In my fight against the inevitable-the middle-age dad bod-I've modified my fitness routine.

a group of people underwater

In my fight against the inevitable-the middle-age dad bod-I've modified my fitness routine. It used to be jogging and jiu jitsu, but my joints and my budget health insurance plan mean that high-impact is now a bad idea. So I've hit the water-distance swimming, freediving and spearfishing. Gentler on the body but hard on a social life: Aside from spluttering a few words between gasps to a dive buddy, there's not a lot of interaction. Freedivers are often solitary creatures anyway, and spearfishers are defiantly antisocial despite the requirement that you dive with a buddy. Maybe "buddy" is the wrong word. You don't have to like your buddy; you only have to trust them with your life. Get skunked? Blame your flailing, fish-scaring buddy. Sharks show up? Just swim faster than your buddy. 

The search for the aquatically like-minded is why Elaine Hicks, a freediving instructor who's obsessed with the sport, created a group freedive meetup on social media (@theunderwatertherapist, if you're similarly aquaverted). "I noticed a gap in the community, and it was really hard to find dive buddies," she says. Hicks is also a social worker and research psychologist, which is helpful because we freedivers are all kinda nuts. To make the meetups more interesting, she created an underwater obstacle course inspired by her mentor, pro freediver Adam Stern, because holding your breath for minutes at a time while diving to a hundred feet or deeper isn't sufficiently interesting. But the course fulfills Hicks' two primary aims: "to bring people together to dive in a safe environment," she says, "and to have fun."

I caught wind of Hicks' submerged gauntlet and joined a gathering of about two dozen freedivers on a calm Saturday morning at Makaha, in Leeward Oahu. The underwater obstacle course is made from hula hoops at different depths and pool noodles, all weighted down at about fifteen feet and roped out across about twenty-five yards between two safety buoys. It takes Elaine and four friends about a half-hour to swim it out and set it up.

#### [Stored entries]
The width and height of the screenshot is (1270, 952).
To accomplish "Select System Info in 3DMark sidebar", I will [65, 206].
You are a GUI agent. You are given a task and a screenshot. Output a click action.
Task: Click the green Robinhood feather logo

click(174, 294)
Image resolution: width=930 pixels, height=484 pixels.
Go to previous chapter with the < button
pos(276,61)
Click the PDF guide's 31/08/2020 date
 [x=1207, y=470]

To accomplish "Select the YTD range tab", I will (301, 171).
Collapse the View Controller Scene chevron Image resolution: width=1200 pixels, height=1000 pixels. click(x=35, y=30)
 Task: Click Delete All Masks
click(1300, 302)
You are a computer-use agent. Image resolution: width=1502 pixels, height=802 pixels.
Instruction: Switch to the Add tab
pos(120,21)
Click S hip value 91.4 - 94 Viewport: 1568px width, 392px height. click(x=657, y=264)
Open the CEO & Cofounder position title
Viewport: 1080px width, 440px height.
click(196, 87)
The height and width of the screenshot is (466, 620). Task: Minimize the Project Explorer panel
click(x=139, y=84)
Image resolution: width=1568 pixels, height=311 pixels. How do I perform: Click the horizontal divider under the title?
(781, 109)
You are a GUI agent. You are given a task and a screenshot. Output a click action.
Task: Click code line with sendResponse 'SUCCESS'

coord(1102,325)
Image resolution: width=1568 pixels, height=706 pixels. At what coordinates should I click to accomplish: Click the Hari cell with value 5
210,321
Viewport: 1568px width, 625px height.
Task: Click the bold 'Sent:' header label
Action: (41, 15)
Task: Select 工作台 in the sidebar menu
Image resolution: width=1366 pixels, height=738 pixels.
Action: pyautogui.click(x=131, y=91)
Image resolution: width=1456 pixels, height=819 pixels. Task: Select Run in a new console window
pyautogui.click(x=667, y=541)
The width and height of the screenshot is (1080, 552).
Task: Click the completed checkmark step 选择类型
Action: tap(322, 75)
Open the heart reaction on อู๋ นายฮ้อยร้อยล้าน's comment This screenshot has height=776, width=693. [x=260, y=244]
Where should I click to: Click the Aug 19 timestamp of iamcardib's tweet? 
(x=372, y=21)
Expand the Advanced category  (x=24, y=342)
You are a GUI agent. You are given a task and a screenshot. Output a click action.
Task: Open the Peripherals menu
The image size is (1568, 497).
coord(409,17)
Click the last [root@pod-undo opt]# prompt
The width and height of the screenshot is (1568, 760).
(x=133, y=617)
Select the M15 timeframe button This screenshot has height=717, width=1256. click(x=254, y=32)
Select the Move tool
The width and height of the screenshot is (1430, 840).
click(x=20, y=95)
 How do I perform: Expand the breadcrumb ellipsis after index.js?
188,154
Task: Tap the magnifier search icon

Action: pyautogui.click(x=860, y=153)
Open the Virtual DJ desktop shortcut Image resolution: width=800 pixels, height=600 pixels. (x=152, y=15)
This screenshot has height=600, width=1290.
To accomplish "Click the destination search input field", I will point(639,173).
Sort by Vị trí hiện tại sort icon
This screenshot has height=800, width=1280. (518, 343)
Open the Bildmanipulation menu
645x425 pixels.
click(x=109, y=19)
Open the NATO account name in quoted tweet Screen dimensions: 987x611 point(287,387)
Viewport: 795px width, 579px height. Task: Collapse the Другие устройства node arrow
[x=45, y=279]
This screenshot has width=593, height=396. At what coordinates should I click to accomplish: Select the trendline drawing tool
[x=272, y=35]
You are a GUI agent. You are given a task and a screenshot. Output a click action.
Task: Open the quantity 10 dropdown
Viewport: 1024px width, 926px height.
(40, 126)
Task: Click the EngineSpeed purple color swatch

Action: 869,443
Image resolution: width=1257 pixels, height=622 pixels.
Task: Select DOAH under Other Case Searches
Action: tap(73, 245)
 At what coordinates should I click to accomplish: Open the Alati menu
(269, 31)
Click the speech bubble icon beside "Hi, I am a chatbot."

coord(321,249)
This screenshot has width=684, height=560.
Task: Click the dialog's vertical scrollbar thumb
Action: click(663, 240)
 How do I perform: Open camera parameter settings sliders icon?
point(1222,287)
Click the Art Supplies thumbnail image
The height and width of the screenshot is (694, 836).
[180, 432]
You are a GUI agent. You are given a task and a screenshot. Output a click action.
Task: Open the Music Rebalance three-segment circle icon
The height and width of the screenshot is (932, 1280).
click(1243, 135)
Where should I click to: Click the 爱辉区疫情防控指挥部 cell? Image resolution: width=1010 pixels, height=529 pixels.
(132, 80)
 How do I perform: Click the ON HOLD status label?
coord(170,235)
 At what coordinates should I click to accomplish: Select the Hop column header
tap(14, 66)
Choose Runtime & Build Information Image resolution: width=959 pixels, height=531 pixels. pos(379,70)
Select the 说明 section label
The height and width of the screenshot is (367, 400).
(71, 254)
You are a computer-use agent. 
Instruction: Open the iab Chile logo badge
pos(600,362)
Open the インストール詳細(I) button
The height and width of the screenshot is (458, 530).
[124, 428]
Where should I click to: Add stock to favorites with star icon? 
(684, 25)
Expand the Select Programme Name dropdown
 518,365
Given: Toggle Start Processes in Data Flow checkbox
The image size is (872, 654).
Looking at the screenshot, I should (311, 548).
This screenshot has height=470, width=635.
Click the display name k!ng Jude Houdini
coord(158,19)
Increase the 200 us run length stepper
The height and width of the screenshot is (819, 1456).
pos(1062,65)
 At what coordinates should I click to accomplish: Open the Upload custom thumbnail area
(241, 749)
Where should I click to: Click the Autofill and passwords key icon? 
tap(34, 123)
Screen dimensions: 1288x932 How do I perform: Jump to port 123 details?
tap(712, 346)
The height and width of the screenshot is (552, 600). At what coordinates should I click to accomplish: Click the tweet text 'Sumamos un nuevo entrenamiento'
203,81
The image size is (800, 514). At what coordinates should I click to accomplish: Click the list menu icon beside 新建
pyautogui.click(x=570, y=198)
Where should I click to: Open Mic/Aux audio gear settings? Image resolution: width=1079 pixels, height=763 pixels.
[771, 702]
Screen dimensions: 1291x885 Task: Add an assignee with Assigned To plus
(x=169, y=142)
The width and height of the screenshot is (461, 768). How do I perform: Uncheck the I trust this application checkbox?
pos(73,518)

#### [Directives]
1) According to the freediving piece, how long does it take Elaine Hicks and four friends to swim out the obstacle course and set it up?
2) List every water activity the writer of the freediving piece took up in place of jogging and jiu jitsu.

#### [Answer set]
1) About a half-hour.

2) Distance swimming, freediving, and spearfishing.